- The input:
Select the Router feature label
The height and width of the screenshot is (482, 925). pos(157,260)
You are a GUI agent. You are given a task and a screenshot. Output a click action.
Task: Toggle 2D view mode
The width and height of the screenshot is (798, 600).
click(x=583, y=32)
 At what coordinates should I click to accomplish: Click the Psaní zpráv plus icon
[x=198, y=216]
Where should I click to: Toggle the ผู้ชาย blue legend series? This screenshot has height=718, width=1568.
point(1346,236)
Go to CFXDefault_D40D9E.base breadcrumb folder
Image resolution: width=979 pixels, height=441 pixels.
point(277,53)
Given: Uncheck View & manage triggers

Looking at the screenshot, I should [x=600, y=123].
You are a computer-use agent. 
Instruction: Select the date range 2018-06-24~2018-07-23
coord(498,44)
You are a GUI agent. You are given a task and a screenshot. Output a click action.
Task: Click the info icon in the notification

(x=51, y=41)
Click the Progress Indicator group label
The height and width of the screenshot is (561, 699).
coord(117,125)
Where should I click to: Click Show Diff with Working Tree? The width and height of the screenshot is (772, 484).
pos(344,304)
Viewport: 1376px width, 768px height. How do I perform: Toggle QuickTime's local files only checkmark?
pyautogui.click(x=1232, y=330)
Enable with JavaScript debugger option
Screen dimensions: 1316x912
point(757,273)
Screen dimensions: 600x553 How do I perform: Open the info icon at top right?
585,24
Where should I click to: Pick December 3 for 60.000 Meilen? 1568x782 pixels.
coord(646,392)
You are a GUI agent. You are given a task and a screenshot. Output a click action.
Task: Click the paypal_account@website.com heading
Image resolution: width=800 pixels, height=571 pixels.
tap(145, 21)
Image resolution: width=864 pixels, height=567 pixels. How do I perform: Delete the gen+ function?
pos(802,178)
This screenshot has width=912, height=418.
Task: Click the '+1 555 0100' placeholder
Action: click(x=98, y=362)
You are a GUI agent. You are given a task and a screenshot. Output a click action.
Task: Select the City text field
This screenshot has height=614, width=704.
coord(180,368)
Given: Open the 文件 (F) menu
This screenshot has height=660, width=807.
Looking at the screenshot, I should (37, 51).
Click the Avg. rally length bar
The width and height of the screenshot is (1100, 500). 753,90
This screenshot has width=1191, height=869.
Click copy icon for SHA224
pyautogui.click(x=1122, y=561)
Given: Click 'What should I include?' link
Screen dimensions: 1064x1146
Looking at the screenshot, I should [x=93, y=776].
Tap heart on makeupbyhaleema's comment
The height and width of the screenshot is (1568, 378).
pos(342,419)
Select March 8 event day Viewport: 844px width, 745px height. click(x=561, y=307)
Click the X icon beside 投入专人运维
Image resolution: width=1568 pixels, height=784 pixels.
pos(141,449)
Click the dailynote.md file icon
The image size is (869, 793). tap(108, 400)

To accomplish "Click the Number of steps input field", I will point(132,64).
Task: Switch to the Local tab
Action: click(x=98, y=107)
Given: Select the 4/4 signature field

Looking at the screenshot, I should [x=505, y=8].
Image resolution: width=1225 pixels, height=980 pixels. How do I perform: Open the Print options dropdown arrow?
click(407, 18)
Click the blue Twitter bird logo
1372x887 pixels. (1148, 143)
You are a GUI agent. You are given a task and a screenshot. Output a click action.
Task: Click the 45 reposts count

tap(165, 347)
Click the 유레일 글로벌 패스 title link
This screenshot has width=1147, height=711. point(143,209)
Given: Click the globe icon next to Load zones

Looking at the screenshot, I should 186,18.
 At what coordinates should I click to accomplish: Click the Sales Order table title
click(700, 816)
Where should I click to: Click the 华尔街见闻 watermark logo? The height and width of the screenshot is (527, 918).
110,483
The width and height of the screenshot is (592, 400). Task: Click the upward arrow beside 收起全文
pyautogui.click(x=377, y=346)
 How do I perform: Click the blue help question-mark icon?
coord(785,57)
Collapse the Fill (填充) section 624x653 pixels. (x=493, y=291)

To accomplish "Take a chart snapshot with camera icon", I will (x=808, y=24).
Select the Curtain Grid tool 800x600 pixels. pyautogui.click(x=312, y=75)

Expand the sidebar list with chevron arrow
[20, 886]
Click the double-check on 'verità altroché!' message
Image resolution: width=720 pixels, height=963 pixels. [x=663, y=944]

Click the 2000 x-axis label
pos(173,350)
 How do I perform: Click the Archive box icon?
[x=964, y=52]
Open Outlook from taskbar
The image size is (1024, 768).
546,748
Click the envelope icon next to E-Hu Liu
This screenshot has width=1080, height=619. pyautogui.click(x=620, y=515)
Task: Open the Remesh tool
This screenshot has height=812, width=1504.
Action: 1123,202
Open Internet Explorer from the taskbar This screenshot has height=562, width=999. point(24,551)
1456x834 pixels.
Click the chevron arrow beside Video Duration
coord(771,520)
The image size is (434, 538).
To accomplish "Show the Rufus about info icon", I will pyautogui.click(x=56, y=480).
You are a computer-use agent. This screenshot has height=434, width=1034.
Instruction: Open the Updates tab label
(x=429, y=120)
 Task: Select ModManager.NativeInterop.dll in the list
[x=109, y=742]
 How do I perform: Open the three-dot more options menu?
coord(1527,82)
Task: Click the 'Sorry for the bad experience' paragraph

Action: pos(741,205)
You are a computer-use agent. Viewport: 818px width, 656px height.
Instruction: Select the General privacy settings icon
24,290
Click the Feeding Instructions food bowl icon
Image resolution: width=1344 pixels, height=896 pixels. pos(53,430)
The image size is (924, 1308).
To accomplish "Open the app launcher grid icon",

- Exercise aim: Copy each line of the listing verbatim.

- Output of the task:
Select the Router feature label
The height and width of the screenshot is (482, 925). pos(157,260)
You are a GUI agent. You are given a task and a screenshot. Output a click action.
Task: Toggle 2D view mode
The width and height of the screenshot is (798, 600).
click(x=583, y=32)
 At what coordinates should I click to accomplish: Click the Psaní zpráv plus icon
[x=198, y=216]
Where should I click to: Toggle the ผู้ชาย blue legend series? This screenshot has height=718, width=1568.
point(1346,236)
Go to CFXDefault_D40D9E.base breadcrumb folder
Image resolution: width=979 pixels, height=441 pixels.
point(277,53)
Given: Uncheck View & manage triggers

Looking at the screenshot, I should [x=600, y=123].
You are a computer-use agent. 
Instruction: Select the date range 2018-06-24~2018-07-23
coord(498,44)
You are a GUI agent. You are given a task and a screenshot. Output a click action.
Task: Click the info icon in the notification

(x=51, y=41)
Click the Progress Indicator group label
The height and width of the screenshot is (561, 699).
coord(117,125)
Where should I click to: Click Show Diff with Working Tree? The width and height of the screenshot is (772, 484).
pos(344,304)
Viewport: 1376px width, 768px height. How do I perform: Toggle QuickTime's local files only checkmark?
pyautogui.click(x=1232, y=330)
Enable with JavaScript debugger option
Screen dimensions: 1316x912
point(757,273)
Screen dimensions: 600x553 How do I perform: Open the info icon at top right?
585,24
Where should I click to: Pick December 3 for 60.000 Meilen? 1568x782 pixels.
coord(646,392)
You are a GUI agent. You are given a task and a screenshot. Output a click action.
Task: Click the paypal_account@website.com heading
Image resolution: width=800 pixels, height=571 pixels.
tap(145, 21)
Image resolution: width=864 pixels, height=567 pixels. How do I perform: Delete the gen+ function?
pos(802,178)
This screenshot has width=912, height=418.
Task: Click the '+1 555 0100' placeholder
Action: click(x=98, y=362)
You are a GUI agent. You are given a task and a screenshot. Output a click action.
Task: Select the City text field
This screenshot has height=614, width=704.
coord(180,368)
Given: Open the 文件 (F) menu
This screenshot has height=660, width=807.
Looking at the screenshot, I should (37, 51).
Click the Avg. rally length bar
The width and height of the screenshot is (1100, 500). 753,90
This screenshot has width=1191, height=869.
Click copy icon for SHA224
pyautogui.click(x=1122, y=561)
Given: Click 'What should I include?' link
Screen dimensions: 1064x1146
Looking at the screenshot, I should [x=93, y=776].
Tap heart on makeupbyhaleema's comment
The height and width of the screenshot is (1568, 378).
pos(342,419)
Select March 8 event day Viewport: 844px width, 745px height. click(x=561, y=307)
Click the X icon beside 投入专人运维
Image resolution: width=1568 pixels, height=784 pixels.
pos(141,449)
Click the dailynote.md file icon
The image size is (869, 793). tap(108, 400)

To accomplish "Click the Number of steps input field", I will point(132,64).
Task: Switch to the Local tab
Action: click(x=98, y=107)
Given: Select the 4/4 signature field

Looking at the screenshot, I should [x=505, y=8].
Image resolution: width=1225 pixels, height=980 pixels. How do I perform: Open the Print options dropdown arrow?
click(407, 18)
Click the blue Twitter bird logo
1372x887 pixels. (1148, 143)
You are a GUI agent. You are given a task and a screenshot. Output a click action.
Task: Click the 45 reposts count

tap(165, 347)
Click the 유레일 글로벌 패스 title link
This screenshot has width=1147, height=711. point(143,209)
Given: Click the globe icon next to Load zones

Looking at the screenshot, I should 186,18.
 At what coordinates should I click to accomplish: Click the Sales Order table title
click(700, 816)
Where should I click to: Click the 华尔街见闻 watermark logo? The height and width of the screenshot is (527, 918).
110,483
The width and height of the screenshot is (592, 400). Task: Click the upward arrow beside 收起全文
pyautogui.click(x=377, y=346)
 How do I perform: Click the blue help question-mark icon?
coord(785,57)
Collapse the Fill (填充) section 624x653 pixels. (x=493, y=291)

To accomplish "Take a chart snapshot with camera icon", I will (x=808, y=24).
Select the Curtain Grid tool 800x600 pixels. pyautogui.click(x=312, y=75)

Expand the sidebar list with chevron arrow
[20, 886]
Click the double-check on 'verità altroché!' message
Image resolution: width=720 pixels, height=963 pixels. [x=663, y=944]

Click the 2000 x-axis label
pos(173,350)
 How do I perform: Click the Archive box icon?
[x=964, y=52]
Open Outlook from taskbar
The image size is (1024, 768).
546,748
Click the envelope icon next to E-Hu Liu
This screenshot has width=1080, height=619. pyautogui.click(x=620, y=515)
Task: Open the Remesh tool
This screenshot has height=812, width=1504.
Action: 1123,202
Open Internet Explorer from the taskbar This screenshot has height=562, width=999. point(24,551)
1456x834 pixels.
Click the chevron arrow beside Video Duration
coord(771,520)
The image size is (434, 538).
To accomplish "Show the Rufus about info icon", I will pyautogui.click(x=56, y=480).
You are a computer-use agent. This screenshot has height=434, width=1034.
Instruction: Open the Updates tab label
(x=429, y=120)
 Task: Select ModManager.NativeInterop.dll in the list
[x=109, y=742]
 How do I perform: Open the three-dot more options menu?
coord(1527,82)
Task: Click the 'Sorry for the bad experience' paragraph

Action: pos(741,205)
You are a computer-use agent. Viewport: 818px width, 656px height.
Instruction: Select the General privacy settings icon
24,290
Click the Feeding Instructions food bowl icon
Image resolution: width=1344 pixels, height=896 pixels. pos(53,430)
The image size is (924, 1308).
To accomplish "Open the app launcher grid icon",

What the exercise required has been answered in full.